=== EXTRACTED TEXT ===
+ + + + +

EU court annuls approval of BASF's Amflora GMO potato
It was only the second time a genetically modified plant had been approved for cultivation in Europe, and prompted an angry response from environmental campaigners and consumer groups who strongly oppose the technology.
It also led to a legal challenge against the decision by Hungary, supported by other EU countries opposed to GMOs, including France, Austria and Poland.
The Commission first proposed the cultivation and sale of Amflora in 2007, following a positive scientific assessment by the European Food Safety Authority (EFSA).
Following the failure of EU government ministers and officials to approve or reject the proposal, the Commission exercised its power to grant approval unilaterally in 2010.
But in its judgment, the General Court said that following the publication of an updated scientific opinion by EFSA in 2009, the Commission should have submitted new proposals for approval by EU governments rather than simply adopting its 2007 version.
"The Commission infringed the procedural rules of the systems for authorising GMOs in the European Union," the court concluded.
BASF said the ruling vindicated its decision two years ago to move the BASF Plant Science headquarters to the United States and stop the development of genetically modified seeds for commercialisation in Europe.
"The ruling underscores that it was the right decision in January 2012 to focus our plant biotechnology activities on markets with future relevance."
BASF added the potato was deemed safe by the EFSA and that Friday's court ruling was about procedures and not about the scientific appraisal of the product.

+ + + + +

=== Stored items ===
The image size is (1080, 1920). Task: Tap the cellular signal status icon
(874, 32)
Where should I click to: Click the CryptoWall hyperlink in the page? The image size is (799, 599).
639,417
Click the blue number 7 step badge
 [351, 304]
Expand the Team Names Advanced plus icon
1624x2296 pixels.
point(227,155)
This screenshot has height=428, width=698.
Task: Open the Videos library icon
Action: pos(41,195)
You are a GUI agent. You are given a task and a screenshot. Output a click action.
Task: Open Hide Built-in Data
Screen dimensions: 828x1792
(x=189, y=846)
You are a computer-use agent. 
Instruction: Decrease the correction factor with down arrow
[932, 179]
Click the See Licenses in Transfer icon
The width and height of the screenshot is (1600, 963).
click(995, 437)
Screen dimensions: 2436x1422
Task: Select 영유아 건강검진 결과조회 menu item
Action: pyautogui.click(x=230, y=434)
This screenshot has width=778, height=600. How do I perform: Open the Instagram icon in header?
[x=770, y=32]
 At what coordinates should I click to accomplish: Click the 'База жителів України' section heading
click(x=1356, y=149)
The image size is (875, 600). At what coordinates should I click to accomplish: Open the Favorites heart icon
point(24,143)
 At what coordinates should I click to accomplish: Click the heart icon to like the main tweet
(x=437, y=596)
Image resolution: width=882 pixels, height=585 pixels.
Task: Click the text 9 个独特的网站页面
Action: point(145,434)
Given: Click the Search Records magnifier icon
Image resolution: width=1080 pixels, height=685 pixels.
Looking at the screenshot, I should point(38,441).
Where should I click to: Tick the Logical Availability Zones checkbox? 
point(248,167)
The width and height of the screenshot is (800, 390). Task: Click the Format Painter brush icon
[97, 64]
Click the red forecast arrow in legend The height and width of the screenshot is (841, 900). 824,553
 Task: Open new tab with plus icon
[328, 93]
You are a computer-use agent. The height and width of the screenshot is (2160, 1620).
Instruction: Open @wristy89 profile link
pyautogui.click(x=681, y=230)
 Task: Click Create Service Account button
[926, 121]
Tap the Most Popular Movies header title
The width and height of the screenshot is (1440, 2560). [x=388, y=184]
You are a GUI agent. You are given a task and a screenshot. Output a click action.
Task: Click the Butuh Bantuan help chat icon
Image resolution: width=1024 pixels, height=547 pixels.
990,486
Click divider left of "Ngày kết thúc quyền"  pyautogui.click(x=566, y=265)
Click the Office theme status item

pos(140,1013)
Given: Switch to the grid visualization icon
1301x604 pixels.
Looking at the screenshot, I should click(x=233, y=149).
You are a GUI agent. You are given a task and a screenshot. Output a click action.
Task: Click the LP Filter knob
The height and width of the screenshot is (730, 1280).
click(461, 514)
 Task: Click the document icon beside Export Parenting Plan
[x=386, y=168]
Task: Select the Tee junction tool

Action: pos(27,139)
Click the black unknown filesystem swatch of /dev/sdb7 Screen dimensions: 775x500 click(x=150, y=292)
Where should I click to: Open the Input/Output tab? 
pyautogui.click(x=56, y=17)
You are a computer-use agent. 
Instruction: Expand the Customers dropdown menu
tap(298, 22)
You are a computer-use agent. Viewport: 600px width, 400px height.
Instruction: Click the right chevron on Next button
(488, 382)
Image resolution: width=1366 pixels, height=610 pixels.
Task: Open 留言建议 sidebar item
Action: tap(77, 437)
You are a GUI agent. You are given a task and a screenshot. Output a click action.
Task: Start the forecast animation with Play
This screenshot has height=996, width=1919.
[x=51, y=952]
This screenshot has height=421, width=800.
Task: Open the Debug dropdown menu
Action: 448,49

+ + + + +

=== TASKS AND EXERCISES ===
- A) In what year did the Commission use its power to grant approval unilaterally, according to the Amflora article?
- B) Which countries does the Amflora article name as supporting Hungary's legal challenge?
- C) Quote the Amflora article from "Following the failure" to "the court concluded.".

=== REPLIES ===
- A) 2010

- B) France, Austria and Poland

- C)
Following the failure of EU government ministers and officials to approve or reject the proposal, the Commission exercised its power to grant approval unilaterally in 2010.
But in its judgment, the General Court said that following the publication of an updated scientific opinion by EFSA in 2009, the Commission should have submitted new proposals for approval by EU governments rather than simply adopting its 2007 version.
"The Commission infringed the procedural rules of the systems for authorising GMOs in the European Union," the court concluded.